The second thing to notice is that if the link is fully loaded and there are n flows sending data, I cannot use more than 1/nth of the link bandwidth. If I try to send more than that, my packets will be assigned increasingly large timestamps, causing them to sit in the queue longer awaiting transmission. Eventually, the queue will overflow—although whether it is my packets or someone else’s that are dropped is a decision that is not determined by the fact that we are using fair queuing. This is determined by the drop policy; FQ is a scheduling algorithm, which, like FIFO, may be combined with various drop policies.

Because FQ is work conserving, any bandwidth that is not used by one flow is automatically available to other flows. For example, if we have four flows passing through a router, and all of them are sending packets, then each one will receive one-quarter of the bandwidth. But, if one of them is idle long enough that all its packets drain out of the router’s queue, then the available bandwidth will be shared among the remaining three flows, which will each now receive one-third of the bandwidth. Thus, we can think of FQ as providing a guaranteed minimum share of bandwidth to each flow, with the possibility that it can get more than its guarantee if other flows are not using their shares.

It is possible to implement a variation of FQ, called weighted fair queuing (WFQ), that allows a weight to be assigned to each flow (queue). This weight logically specifies how many bits to transmit each time the router services that queue, which effectively controls the percentage of the link’s bandwidth that that flow will get. Simple FQ gives each queue a weight of 1, which means that logically only 1 bit is transmitted from each queue each time around. This results in each flow getting \(1/n^{th}\) of the bandwidth when there are n flows. With WFQ, however, one queue might have a weight of 2, a second queue might have a weight of 1, and a third queue might have a weight of 3. Assuming that each queue always contains a packet waiting to be transmitted, the first flow will get one-third of the available bandwidth, the second will get one-sixth of the available bandwidth, and the third will get one-half of the available bandwidth.

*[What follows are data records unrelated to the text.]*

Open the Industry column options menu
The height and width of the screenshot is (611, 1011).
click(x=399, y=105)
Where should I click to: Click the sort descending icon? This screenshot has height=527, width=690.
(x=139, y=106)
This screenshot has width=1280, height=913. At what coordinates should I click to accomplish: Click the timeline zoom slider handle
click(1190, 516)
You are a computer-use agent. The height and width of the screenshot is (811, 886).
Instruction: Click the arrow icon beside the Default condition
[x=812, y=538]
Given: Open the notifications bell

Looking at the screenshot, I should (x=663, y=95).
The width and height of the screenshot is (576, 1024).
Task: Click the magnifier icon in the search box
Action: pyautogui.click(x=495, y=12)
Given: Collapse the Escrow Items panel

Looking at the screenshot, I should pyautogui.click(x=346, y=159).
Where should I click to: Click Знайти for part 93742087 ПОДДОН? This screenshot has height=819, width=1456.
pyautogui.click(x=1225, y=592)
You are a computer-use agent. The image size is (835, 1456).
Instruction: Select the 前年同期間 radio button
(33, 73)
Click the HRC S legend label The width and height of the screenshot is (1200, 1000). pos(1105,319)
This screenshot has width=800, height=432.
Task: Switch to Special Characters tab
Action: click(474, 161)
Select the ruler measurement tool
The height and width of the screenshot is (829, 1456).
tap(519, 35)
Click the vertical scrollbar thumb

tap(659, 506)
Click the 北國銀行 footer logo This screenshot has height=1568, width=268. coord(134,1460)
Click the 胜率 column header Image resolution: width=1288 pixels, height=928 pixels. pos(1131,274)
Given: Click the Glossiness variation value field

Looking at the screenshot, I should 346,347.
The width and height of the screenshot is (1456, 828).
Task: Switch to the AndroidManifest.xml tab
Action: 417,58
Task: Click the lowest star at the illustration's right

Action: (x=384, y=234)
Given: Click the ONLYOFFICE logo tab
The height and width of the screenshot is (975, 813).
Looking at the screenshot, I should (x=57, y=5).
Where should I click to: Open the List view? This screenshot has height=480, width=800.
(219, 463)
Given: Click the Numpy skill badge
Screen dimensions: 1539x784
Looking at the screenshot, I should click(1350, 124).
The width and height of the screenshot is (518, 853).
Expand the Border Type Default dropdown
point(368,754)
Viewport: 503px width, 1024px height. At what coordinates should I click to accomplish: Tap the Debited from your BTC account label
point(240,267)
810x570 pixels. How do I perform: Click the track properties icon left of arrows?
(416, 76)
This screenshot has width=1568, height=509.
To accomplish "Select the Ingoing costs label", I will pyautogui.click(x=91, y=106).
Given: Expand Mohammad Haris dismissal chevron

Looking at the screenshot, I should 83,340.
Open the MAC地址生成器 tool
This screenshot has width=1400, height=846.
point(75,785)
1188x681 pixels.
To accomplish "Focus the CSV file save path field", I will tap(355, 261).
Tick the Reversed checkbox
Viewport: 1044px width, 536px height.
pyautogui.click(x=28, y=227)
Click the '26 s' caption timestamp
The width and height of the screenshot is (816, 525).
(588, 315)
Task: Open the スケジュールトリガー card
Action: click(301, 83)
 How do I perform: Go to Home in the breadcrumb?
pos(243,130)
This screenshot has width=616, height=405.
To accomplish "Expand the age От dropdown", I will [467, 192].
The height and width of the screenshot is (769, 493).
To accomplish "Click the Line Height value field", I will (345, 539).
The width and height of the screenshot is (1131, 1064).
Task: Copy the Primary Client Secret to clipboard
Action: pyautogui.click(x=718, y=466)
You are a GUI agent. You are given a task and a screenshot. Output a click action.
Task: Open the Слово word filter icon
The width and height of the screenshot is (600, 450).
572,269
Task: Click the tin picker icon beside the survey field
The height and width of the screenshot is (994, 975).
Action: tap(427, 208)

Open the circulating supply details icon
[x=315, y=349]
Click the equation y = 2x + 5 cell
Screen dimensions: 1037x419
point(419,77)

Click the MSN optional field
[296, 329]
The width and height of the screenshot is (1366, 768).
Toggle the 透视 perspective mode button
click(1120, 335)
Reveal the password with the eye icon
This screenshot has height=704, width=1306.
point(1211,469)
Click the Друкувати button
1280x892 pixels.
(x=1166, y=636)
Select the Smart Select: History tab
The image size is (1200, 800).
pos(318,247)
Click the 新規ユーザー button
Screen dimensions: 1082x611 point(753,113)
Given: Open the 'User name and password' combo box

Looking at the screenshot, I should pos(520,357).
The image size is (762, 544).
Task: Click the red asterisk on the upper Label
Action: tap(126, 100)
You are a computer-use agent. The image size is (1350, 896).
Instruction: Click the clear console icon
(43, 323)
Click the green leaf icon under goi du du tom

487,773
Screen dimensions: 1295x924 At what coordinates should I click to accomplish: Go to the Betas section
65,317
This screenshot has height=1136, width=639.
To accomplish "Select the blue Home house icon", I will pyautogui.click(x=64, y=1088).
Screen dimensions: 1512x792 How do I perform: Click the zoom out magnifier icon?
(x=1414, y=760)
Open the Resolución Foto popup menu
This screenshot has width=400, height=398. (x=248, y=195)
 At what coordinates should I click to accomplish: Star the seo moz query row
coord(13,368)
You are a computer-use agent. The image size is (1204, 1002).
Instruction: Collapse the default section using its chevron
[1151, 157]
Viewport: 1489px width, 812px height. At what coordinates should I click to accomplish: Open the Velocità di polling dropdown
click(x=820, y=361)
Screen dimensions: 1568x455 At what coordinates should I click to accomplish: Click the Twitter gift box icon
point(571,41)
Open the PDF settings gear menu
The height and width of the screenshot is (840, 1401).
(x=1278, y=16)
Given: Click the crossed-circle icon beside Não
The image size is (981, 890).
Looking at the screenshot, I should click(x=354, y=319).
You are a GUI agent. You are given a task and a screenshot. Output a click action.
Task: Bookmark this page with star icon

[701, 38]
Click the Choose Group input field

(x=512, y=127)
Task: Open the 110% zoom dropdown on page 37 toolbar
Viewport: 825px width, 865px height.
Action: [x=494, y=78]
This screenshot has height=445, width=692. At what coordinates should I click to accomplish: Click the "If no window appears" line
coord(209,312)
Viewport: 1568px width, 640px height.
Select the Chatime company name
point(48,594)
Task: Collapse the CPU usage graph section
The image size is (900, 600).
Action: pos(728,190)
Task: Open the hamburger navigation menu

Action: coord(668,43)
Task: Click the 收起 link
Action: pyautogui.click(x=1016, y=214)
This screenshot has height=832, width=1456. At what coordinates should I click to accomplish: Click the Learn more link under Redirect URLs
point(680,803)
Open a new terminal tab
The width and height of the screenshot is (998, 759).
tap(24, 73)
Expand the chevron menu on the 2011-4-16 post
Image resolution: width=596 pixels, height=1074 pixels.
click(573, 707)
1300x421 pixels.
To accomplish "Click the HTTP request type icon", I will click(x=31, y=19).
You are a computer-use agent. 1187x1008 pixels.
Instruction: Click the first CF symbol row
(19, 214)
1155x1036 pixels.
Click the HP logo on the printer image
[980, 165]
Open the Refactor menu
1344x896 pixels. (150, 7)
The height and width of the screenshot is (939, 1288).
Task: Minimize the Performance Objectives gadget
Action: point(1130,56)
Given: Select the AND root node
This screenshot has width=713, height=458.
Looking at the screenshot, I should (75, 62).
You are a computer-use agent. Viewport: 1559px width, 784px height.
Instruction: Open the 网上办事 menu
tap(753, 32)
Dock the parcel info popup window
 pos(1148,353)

While we have described WFQ in terms of flows, note that it could be implemented on classes of traffic, where classes are defined in some other way than the simple flows introduced at the start of this chapter. For example, we could use some bits in the IP header to identify classes and allocate a queue and a weight to each class. This is exactly what is proposed as part of the Differentiated Services architecture described in a later section.

Note that a router performing WFQ must learn what weights to assign to each queue from somewhere, either by manual configuration or by some sort of signalling from the sources. In the latter case, we are moving toward a reservation-based model. Just assigning a weight to a queue provides a rather weak form of reservation because these weights are only indirectly related to the bandwidth the flow receives. (The bandwidth available to a flow also depends, for example, on how many other flows are sharing the link.) We will see in a later section how WFQ can be used as a component of a reservation-based resource allocation mechanism.

Key Takeaway

Finally, we observe that this whole discussion of queue management illustrates an important system design principle known as separating policy and mechanism. The idea is to view each mechanism as a black box that provides a multifaceted service that can be controlled by a set of knobs. A policy specifies a particular setting of those knobs but does not know (or care) about how the black box is implemented. In this case, the mechanism in question is the queuing discipline, and the policy is a particular setting of which flow gets what level of service (e.g., priority or weight). We discuss some policies that can be used with the WFQ mechanism in a later section.